• YOUR TASK: Repeat the first line of the listing and each line after it, exactly, through the line containing "Click skipped icon".

━━━━━ RECORDS SUPPLIED ━━━━━

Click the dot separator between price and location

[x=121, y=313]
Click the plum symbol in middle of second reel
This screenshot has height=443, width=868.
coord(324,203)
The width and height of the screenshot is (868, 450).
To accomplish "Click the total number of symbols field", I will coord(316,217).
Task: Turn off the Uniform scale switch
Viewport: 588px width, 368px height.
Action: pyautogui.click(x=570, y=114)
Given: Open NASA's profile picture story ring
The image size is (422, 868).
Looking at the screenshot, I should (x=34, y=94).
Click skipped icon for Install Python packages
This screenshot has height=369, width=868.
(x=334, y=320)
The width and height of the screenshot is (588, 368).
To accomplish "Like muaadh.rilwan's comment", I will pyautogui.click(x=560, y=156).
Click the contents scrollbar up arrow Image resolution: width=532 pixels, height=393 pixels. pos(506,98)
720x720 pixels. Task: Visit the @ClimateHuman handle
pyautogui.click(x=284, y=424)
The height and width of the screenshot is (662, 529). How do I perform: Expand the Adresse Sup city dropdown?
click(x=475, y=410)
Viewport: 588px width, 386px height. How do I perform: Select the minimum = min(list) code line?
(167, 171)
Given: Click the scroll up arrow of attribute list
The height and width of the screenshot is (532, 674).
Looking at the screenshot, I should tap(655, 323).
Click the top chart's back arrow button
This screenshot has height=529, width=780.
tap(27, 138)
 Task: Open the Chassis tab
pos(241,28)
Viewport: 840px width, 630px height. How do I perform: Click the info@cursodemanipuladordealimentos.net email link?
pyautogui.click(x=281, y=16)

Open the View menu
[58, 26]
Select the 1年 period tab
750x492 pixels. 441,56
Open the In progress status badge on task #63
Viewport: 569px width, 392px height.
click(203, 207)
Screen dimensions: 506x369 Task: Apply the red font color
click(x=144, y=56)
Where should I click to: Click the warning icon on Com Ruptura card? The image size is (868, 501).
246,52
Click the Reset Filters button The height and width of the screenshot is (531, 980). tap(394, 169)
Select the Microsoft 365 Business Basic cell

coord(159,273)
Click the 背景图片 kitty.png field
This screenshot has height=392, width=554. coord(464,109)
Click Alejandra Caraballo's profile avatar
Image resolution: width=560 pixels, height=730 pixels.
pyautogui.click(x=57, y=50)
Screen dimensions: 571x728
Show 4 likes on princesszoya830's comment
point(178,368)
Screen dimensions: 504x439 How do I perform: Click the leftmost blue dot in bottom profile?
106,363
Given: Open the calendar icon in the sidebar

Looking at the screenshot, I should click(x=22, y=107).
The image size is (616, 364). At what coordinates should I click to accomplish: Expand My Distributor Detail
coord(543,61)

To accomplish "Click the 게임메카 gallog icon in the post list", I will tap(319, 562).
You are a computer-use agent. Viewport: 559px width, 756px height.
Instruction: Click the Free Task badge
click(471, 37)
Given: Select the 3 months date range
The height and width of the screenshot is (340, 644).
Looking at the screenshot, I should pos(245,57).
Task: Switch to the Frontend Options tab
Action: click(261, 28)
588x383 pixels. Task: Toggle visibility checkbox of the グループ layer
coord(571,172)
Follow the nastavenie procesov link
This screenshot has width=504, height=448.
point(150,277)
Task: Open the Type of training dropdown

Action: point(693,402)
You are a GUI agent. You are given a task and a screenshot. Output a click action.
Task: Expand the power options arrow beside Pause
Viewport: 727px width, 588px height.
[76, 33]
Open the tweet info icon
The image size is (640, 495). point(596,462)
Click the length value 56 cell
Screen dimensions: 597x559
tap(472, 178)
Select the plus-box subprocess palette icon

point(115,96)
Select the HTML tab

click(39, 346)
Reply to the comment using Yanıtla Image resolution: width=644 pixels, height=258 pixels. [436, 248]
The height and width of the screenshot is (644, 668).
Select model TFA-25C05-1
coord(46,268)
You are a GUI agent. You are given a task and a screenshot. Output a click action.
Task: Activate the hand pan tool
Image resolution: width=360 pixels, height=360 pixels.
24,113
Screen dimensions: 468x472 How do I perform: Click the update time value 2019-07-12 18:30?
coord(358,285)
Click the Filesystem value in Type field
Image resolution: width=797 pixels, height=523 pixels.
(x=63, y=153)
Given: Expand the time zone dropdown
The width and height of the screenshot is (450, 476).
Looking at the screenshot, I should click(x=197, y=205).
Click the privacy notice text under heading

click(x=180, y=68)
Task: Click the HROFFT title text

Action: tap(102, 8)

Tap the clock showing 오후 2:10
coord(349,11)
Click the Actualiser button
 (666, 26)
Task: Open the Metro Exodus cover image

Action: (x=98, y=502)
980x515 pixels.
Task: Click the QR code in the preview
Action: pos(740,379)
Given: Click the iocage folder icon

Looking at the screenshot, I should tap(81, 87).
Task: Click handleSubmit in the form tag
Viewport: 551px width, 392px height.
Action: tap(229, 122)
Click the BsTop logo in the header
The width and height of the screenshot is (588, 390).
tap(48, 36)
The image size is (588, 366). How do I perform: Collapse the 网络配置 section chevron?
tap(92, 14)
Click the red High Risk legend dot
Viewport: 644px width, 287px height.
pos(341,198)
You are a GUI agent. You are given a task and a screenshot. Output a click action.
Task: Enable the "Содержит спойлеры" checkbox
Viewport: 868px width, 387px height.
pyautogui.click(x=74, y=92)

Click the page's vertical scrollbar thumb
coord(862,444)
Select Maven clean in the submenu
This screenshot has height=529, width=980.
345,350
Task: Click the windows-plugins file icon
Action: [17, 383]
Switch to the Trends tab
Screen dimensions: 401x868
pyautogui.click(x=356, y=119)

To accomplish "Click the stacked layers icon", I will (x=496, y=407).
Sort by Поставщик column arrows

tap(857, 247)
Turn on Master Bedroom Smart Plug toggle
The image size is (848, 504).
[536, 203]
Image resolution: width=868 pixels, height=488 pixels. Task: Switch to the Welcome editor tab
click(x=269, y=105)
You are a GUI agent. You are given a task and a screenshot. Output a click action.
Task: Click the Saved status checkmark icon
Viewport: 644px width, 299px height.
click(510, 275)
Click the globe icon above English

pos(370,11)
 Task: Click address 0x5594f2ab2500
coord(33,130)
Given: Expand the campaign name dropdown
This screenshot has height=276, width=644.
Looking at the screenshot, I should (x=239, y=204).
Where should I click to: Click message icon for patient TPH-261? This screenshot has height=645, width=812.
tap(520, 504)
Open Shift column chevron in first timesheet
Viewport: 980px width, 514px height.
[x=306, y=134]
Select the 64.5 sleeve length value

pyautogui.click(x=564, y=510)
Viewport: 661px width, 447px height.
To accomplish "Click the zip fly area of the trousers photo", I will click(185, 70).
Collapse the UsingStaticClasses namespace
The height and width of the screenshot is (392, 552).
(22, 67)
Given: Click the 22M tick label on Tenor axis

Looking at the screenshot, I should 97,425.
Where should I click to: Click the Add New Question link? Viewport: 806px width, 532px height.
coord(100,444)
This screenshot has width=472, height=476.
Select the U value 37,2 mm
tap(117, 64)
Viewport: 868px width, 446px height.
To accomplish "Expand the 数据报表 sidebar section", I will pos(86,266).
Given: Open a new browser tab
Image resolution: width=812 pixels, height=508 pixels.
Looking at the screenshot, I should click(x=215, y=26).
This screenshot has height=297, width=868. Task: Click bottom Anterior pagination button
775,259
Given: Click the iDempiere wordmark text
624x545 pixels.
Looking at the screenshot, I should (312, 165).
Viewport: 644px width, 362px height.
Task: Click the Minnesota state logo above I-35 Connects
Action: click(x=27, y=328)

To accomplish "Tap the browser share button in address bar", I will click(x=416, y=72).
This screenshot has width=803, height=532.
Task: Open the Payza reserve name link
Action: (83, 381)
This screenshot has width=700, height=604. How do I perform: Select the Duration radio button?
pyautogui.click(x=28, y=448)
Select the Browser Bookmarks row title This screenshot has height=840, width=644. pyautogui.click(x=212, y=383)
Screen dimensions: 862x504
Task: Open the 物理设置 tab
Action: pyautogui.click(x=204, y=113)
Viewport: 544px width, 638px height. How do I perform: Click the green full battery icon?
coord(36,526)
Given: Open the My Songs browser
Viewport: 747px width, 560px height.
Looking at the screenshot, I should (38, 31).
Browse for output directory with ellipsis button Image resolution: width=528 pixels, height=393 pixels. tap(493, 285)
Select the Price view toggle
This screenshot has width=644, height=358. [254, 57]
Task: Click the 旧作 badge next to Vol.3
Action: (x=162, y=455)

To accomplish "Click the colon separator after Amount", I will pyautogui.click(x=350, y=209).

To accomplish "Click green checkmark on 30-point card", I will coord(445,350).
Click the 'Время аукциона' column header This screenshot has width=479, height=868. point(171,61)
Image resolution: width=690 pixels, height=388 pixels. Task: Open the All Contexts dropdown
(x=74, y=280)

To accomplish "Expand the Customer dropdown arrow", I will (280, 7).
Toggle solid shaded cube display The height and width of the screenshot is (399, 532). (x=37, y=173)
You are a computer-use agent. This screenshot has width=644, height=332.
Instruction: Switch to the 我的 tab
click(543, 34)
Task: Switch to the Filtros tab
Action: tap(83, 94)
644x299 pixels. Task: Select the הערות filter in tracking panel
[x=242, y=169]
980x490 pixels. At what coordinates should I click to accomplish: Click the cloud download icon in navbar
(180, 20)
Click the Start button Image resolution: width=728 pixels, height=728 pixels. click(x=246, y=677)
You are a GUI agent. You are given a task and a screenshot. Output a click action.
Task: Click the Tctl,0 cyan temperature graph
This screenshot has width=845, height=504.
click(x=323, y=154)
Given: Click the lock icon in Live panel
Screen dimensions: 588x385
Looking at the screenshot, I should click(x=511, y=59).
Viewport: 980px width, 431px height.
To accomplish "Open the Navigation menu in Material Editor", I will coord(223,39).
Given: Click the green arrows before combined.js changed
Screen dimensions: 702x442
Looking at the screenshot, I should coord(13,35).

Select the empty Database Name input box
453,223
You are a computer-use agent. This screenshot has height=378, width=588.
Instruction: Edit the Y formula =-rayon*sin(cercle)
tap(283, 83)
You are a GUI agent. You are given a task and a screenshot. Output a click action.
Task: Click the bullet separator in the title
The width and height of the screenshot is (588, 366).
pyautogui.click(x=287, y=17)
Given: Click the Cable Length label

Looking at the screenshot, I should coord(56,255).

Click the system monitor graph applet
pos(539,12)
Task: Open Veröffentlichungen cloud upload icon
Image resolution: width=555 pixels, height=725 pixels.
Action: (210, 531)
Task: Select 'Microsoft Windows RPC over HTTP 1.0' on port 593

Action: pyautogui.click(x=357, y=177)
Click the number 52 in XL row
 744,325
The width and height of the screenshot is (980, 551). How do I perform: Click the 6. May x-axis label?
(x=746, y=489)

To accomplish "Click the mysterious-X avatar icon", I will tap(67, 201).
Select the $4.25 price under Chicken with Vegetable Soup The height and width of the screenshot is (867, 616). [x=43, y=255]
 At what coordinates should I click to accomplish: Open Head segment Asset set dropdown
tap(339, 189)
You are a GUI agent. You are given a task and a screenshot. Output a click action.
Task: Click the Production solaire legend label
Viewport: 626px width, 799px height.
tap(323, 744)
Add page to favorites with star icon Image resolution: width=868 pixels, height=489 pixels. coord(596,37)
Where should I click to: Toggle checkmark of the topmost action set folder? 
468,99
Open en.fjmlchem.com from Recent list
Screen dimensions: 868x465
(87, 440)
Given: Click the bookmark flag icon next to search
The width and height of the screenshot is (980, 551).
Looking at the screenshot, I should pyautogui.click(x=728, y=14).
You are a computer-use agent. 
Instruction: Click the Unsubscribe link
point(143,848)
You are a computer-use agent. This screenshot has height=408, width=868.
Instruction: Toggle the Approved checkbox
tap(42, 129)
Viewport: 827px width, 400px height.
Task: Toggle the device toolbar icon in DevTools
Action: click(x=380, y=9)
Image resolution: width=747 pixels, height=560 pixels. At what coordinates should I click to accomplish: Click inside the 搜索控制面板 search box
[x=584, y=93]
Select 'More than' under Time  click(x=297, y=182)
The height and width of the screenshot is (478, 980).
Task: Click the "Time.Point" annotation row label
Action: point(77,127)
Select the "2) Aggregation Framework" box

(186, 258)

━━━━━

• SOLVED EXERCISE:
Click the dot separator between price and location

[x=121, y=313]
Click the plum symbol in middle of second reel
This screenshot has height=443, width=868.
coord(324,203)
The width and height of the screenshot is (868, 450).
To accomplish "Click the total number of symbols field", I will coord(316,217).
Task: Turn off the Uniform scale switch
Viewport: 588px width, 368px height.
Action: pyautogui.click(x=570, y=114)
Given: Open NASA's profile picture story ring
The image size is (422, 868).
Looking at the screenshot, I should (x=34, y=94).
Click skipped icon for Install Python packages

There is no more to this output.